##### EXCERPT
‘Far From Home’ brings zany superhero fun, yet leaves much to be desired

Noah Levine

Who would’ve thought that Jake Gyllenhaal would be playing a fishbowl-wearing sorcerer in a Spider-Man movie?

Tom Holland’s Spider-Man is back in “Far From Home,” a sequel to 2017’s “Homecoming.” Jon Watts returns to direct this installment of America’s favorite webslinger. The film follows Peter Parker (Tom Holland) as his class trip abroad is interrupted by elemental creatures and a mysterious hero dubbed Mysterio (Jake Gyllenhaal). This sequel stands out with its mesmerizing visual effects, yet it leaves much to be desired in terms of story.

The majority of “Far From Home” is made up of returning actors from the previous film. Holland returns as the friendly neighborhood Spider-Man. His awkward quips and relatable personality effectively channel the iconic character. Jacob Batalon once again comedically compliments Holland with his energetic portrayal of Ned Leeds.

Iconic Spider-Man character MJ returns, played by Zendaya. She is given a lot more time to shine, and her wonderfully sarcastic tone and morbid attitude bring a unique flavor to a familiar character. Jon Favreau, Marisa Tomei and Samuel L. Jackson fall nicely back into their roles, fleshing out the supporting cast.

The biggest addition to the cast is Oscar-nominated actor Jake Gyllenhaal. His compassionate and accepting performance makes for a wonderful contrast with a spoiler-related event that happens during the course of the film. Gyllenhaal fully embraces the character of Mysterio and certainly leaves his mark on the ever-growing story.

As per usual with Marvel films, the incredible special effects department is prominently on display. Everything from gigantic elemental creatures to the mesmerizing powers of Mysterio are consistently visually enticing. One standout sequence involves a terrifying dreamscape conjured by Mysterio. The animations and usage of color create a slew of otherworldly imagery that unfold in rapid succession.
##########
##### GIVEN RECORDS
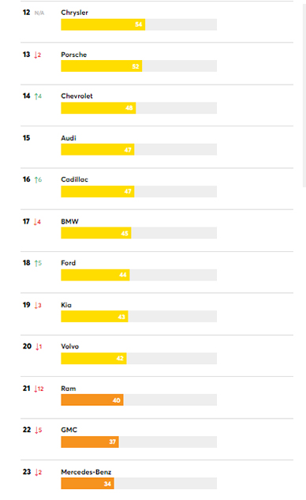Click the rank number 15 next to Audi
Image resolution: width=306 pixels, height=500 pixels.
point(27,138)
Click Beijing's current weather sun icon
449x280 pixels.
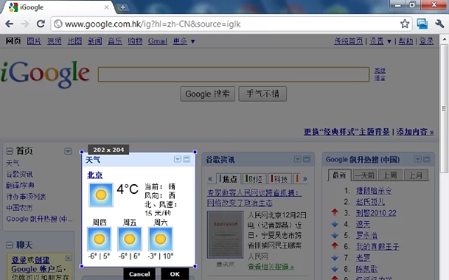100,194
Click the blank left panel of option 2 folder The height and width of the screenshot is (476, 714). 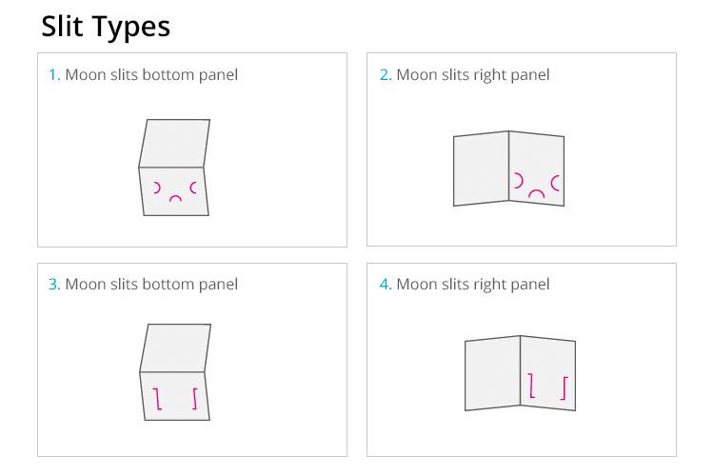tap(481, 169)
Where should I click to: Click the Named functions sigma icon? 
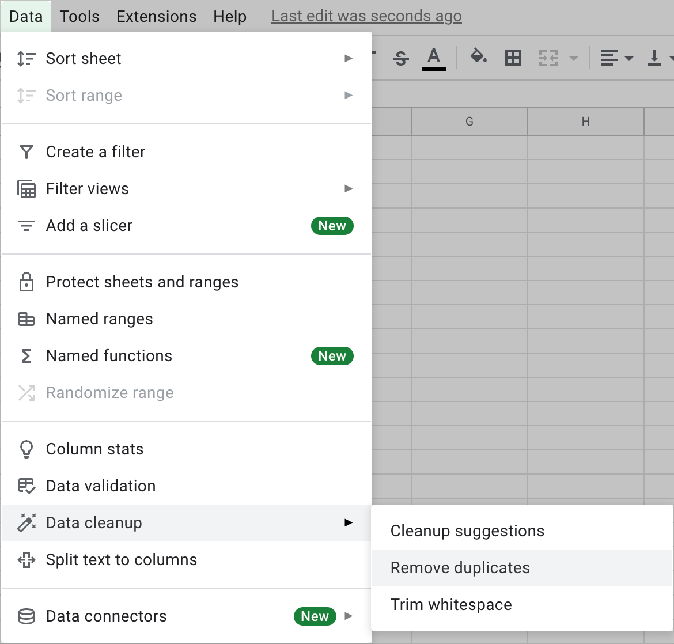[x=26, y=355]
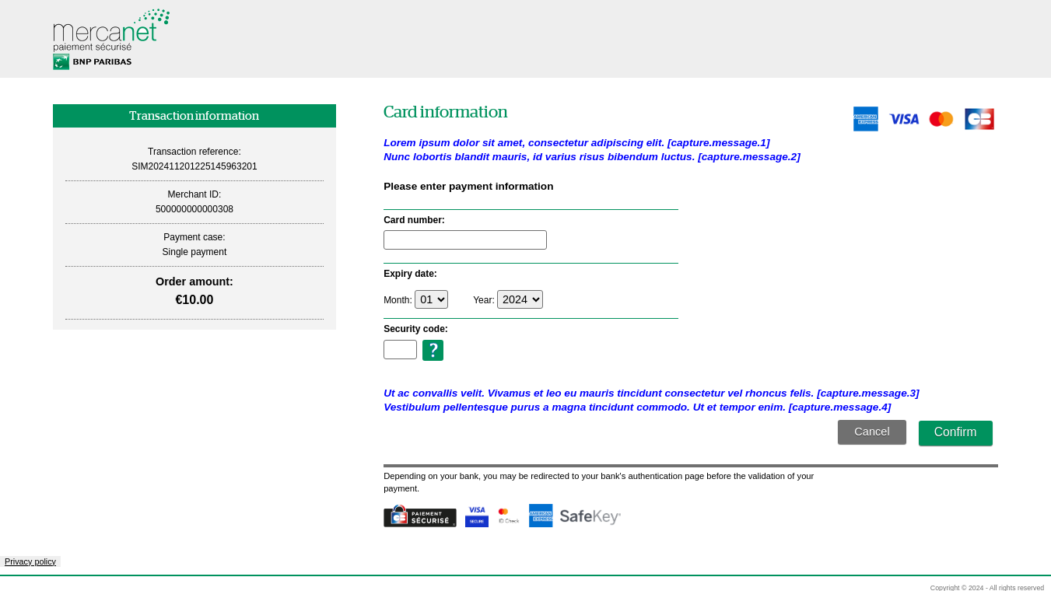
##########
• STUDY QUESTIONS
(a) Answer these questions from the review above, one line each.
(i) Who directs "Far From Home"?
(ii) Which actor plays Ned Leeds?
(iii) What honor does the review mention for Jake Gyllenhaal?
(b) In the review, copy the passage from "Iconic Spider-Man character" to "the ever-growing story." word for word.
(c) Decide whether each statement agrees with the review. Answer yes or no, and quote the words that settle it.
(i) The review singles out the film's visual effects as a strength.
(ii) Most of the cast is new to the series.
(iii) MJ has less time on screen than before.

• COMPLETED EXERCISE
(a)
(i) Jon Watts
(ii) Jacob Batalon
(iii) He is an Oscar-nominated actor.

(b)
Iconic Spider-Man character MJ returns, played by Zendaya. She is given a lot more time to shine, and her wonderfully sarcastic tone and morbid attitude bring a unique flavor to a familiar character. Jon Favreau, Marisa Tomei and Samuel L. Jackson fall nicely back into their roles, fleshing out the supporting cast.

The biggest addition to the cast is Oscar-nominated actor Jake Gyllenhaal. His compassionate and accepting performance makes for a wonderful contrast with a spoiler-related event that happens during the course of the film. Gyllenhaal fully embraces the character of Mysterio and certainly leaves his mark on the ever-growing story.

(c)
(i) Yes: "This sequel stands out with its mesmerizing visual effects"
(ii) No: "is made up of returning actors from the previous film"
(iii) No: "She is given a lot more time to shine"